◆ WHAT YOU WILL DO: Give back exactly the lines of the entries below from the line with "The width and height of the screenshot is (1423, 840)." to the line with "Task: Click the chevron", inclusive, and only those.

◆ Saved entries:
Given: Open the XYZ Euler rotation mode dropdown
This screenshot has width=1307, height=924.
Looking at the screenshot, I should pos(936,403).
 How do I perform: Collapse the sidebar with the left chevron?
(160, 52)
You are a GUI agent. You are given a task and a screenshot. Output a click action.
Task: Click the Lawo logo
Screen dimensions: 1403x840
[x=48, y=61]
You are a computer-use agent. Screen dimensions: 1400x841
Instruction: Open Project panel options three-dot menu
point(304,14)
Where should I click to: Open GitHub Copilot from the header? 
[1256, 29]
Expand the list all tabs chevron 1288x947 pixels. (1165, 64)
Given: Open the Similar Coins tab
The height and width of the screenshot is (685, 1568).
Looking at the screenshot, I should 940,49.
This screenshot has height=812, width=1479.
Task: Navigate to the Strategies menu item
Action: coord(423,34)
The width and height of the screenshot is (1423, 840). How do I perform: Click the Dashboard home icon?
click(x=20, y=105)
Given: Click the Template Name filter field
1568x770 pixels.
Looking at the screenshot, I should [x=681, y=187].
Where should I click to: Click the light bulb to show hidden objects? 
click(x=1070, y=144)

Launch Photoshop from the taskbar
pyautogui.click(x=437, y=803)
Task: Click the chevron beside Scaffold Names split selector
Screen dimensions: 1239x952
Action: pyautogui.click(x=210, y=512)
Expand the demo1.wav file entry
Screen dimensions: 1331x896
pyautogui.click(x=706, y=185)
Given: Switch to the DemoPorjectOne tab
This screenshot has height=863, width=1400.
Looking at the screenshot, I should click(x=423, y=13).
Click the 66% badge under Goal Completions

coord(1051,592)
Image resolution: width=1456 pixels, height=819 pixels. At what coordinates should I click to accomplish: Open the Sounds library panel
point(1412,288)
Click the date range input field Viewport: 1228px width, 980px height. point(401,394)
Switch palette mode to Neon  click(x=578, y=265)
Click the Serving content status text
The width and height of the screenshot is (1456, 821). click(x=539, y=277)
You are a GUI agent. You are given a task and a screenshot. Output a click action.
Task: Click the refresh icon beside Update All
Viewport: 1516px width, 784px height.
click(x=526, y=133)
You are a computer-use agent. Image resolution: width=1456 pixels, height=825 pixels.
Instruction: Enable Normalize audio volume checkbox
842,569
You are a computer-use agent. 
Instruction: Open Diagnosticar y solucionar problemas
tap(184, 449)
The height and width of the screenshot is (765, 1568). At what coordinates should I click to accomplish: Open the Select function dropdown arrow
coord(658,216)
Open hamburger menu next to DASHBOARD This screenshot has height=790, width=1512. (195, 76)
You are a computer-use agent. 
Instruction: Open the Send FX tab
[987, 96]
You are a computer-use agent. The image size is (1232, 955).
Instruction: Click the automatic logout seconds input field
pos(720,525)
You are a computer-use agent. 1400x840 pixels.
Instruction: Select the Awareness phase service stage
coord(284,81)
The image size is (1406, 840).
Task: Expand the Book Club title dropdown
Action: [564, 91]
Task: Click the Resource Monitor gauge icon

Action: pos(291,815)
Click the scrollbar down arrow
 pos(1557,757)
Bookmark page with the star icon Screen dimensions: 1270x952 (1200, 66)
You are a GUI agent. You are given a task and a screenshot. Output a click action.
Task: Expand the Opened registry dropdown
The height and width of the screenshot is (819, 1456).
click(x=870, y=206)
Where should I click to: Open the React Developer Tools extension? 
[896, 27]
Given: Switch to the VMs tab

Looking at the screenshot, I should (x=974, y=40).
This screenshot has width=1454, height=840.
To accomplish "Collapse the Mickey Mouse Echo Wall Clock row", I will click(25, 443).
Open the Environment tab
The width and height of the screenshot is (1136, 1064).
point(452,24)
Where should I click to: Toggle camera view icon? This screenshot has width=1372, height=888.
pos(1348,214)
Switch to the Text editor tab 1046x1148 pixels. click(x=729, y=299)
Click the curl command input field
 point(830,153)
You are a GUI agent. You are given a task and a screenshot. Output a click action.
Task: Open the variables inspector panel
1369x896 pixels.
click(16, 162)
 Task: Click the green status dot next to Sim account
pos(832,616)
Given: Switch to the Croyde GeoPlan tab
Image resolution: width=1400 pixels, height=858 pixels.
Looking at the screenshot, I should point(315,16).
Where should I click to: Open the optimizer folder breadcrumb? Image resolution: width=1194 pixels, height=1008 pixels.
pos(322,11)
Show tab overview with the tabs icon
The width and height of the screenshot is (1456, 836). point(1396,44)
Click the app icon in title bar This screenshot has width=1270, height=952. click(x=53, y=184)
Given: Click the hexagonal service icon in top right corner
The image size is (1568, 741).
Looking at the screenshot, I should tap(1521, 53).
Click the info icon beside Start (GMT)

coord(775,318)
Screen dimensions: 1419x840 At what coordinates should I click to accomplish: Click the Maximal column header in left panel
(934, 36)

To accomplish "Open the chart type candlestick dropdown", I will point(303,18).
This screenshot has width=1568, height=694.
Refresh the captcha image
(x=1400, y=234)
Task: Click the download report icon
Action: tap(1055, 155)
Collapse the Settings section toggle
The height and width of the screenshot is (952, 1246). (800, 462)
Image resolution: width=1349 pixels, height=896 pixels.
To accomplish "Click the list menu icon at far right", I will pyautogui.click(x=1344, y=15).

◆ ANSWER FOR THE TASK:
The width and height of the screenshot is (1423, 840). How do I perform: Click the Dashboard home icon?
click(x=20, y=105)
Given: Click the Template Name filter field
1568x770 pixels.
Looking at the screenshot, I should [x=681, y=187].
Where should I click to: Click the light bulb to show hidden objects? 
click(x=1070, y=144)

Launch Photoshop from the taskbar
pyautogui.click(x=437, y=803)
Task: Click the chevron beside Scaffold Names split selector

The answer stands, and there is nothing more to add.